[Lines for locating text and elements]

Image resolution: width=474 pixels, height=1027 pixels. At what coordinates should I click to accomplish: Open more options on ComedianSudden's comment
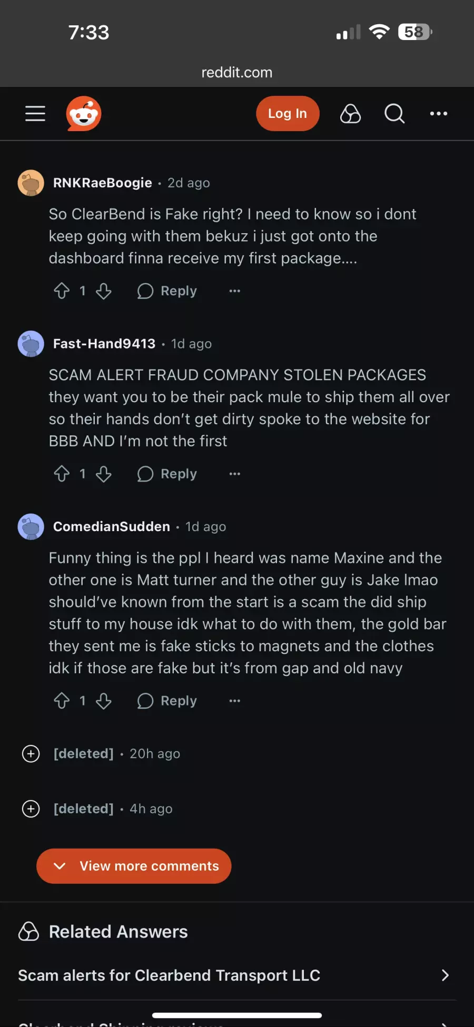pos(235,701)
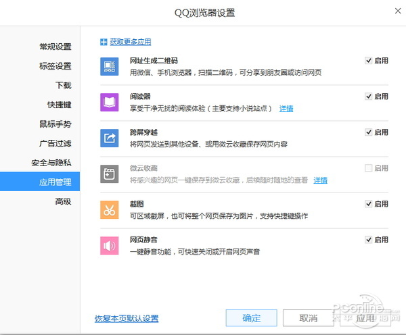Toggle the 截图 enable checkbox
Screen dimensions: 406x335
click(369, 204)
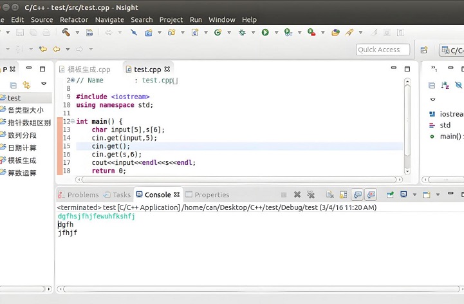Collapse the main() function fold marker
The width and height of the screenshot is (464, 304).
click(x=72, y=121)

...

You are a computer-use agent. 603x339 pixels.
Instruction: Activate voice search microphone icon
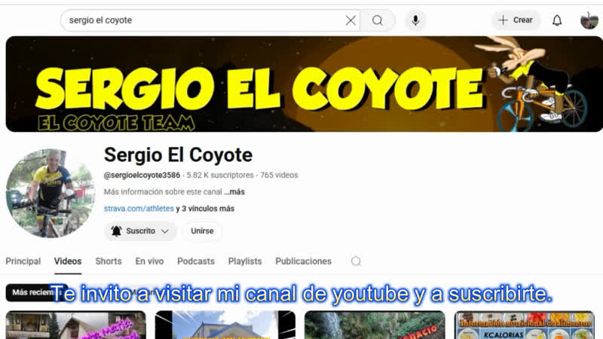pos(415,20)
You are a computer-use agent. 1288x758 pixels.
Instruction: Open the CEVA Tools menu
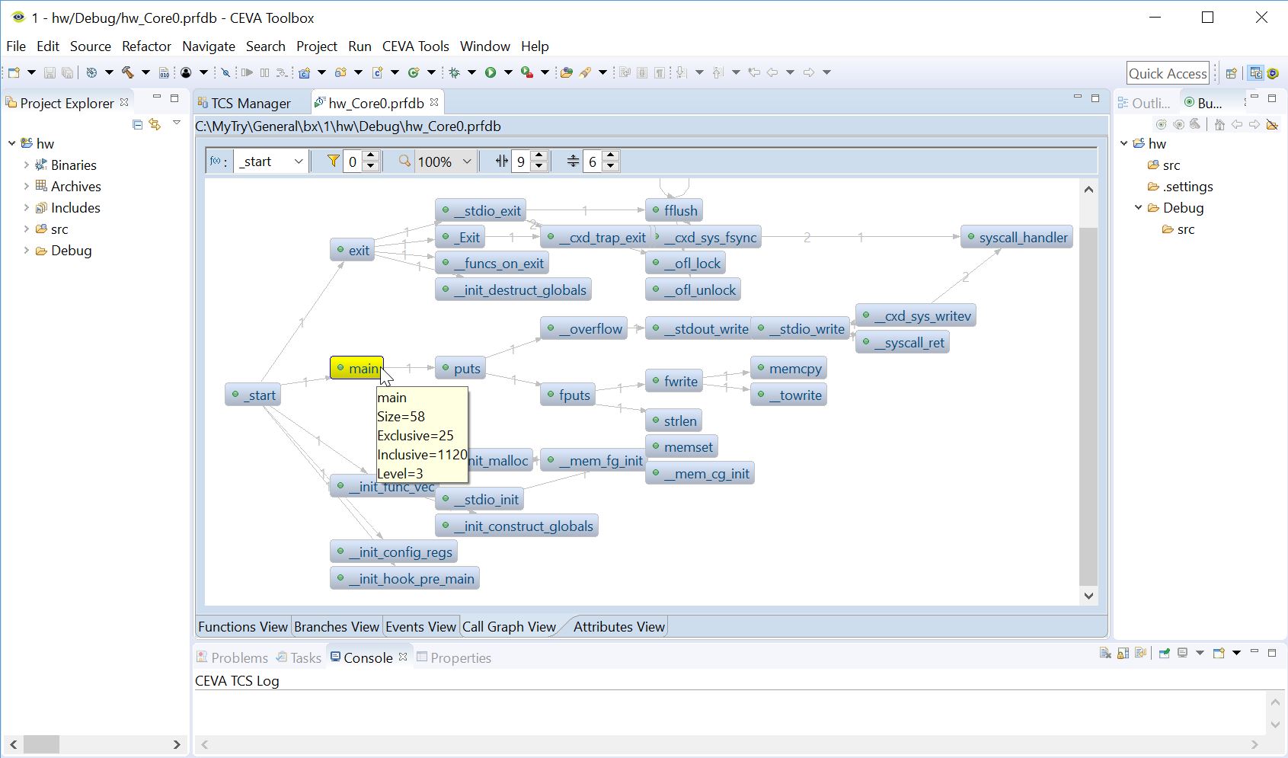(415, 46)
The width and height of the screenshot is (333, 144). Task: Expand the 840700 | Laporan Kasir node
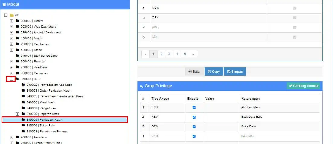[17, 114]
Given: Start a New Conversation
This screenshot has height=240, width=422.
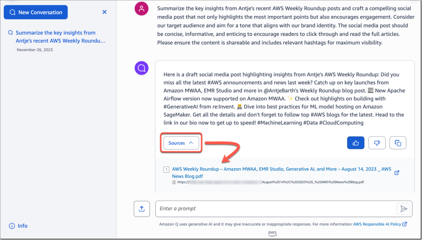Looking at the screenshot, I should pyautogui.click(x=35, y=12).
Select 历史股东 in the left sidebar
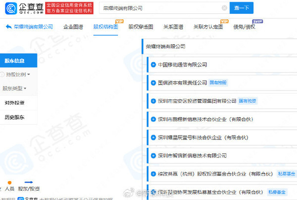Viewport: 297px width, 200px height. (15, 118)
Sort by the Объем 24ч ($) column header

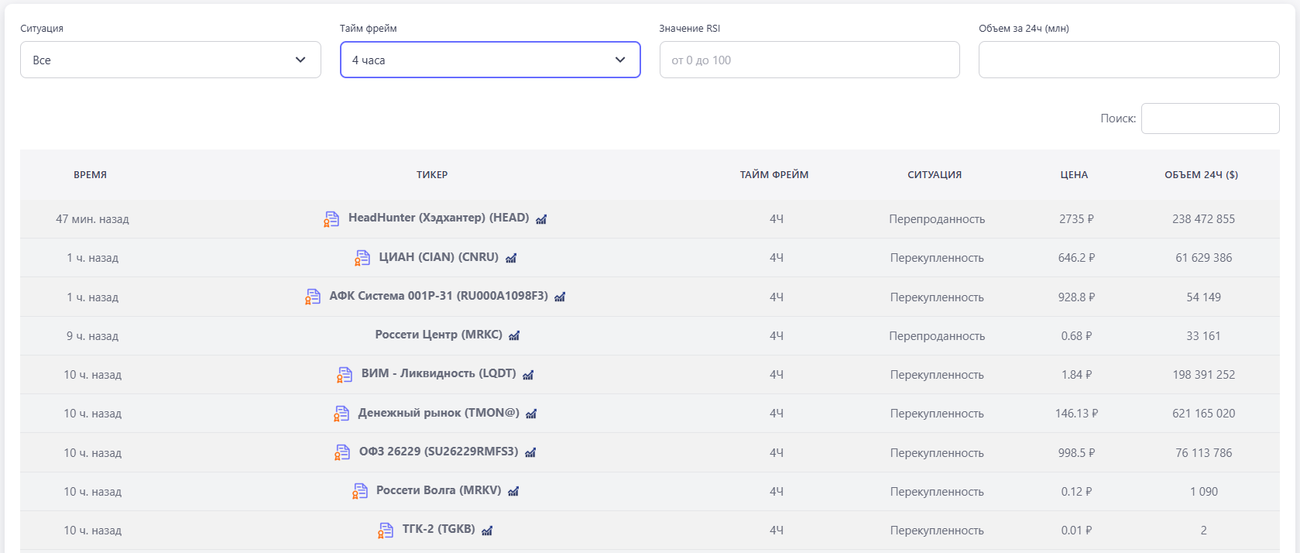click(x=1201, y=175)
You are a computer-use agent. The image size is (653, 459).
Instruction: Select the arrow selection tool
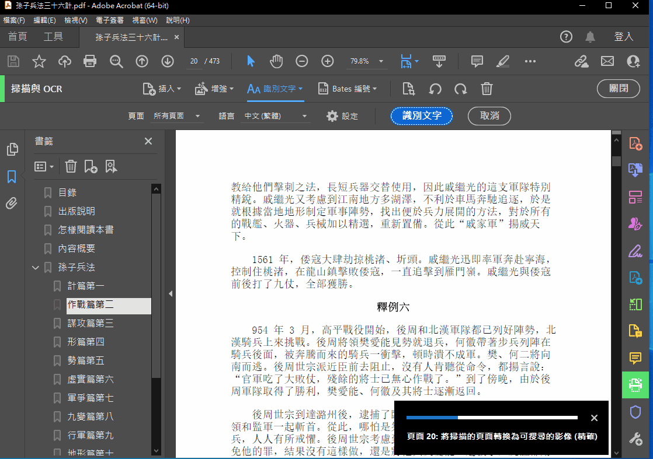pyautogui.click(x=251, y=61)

§ **Work instructions**:
Convert the lines into a Markdown table with the columns Row and Line, starting at the line containing "Given: Start a New Conversation" and stopping after the line containing "pyautogui.click(x=251, y=61)". Skip blank lines, and leave the pictures out of the table.

§ **Finished task**:
| Row | Line |
|---|---|
| 1 | Given: Start a New Conversation |
| 2 | This screenshot has height=240, width=422. |
| 3 | Looking at the screenshot, I should pyautogui.click(x=35, y=12). |
| 4 | Select 历史股东 in the left sidebar |
| 5 | Viewport: 297px width, 200px height. (15, 118) |
| 6 | Sort by the Объем 24ч ($) column header |
| 7 | click(x=1201, y=175) |
| 8 | You are a computer-use agent. The image size is (653, 459). |
| 9 | Instruction: Select the arrow selection tool |
| 10 | pyautogui.click(x=251, y=61) |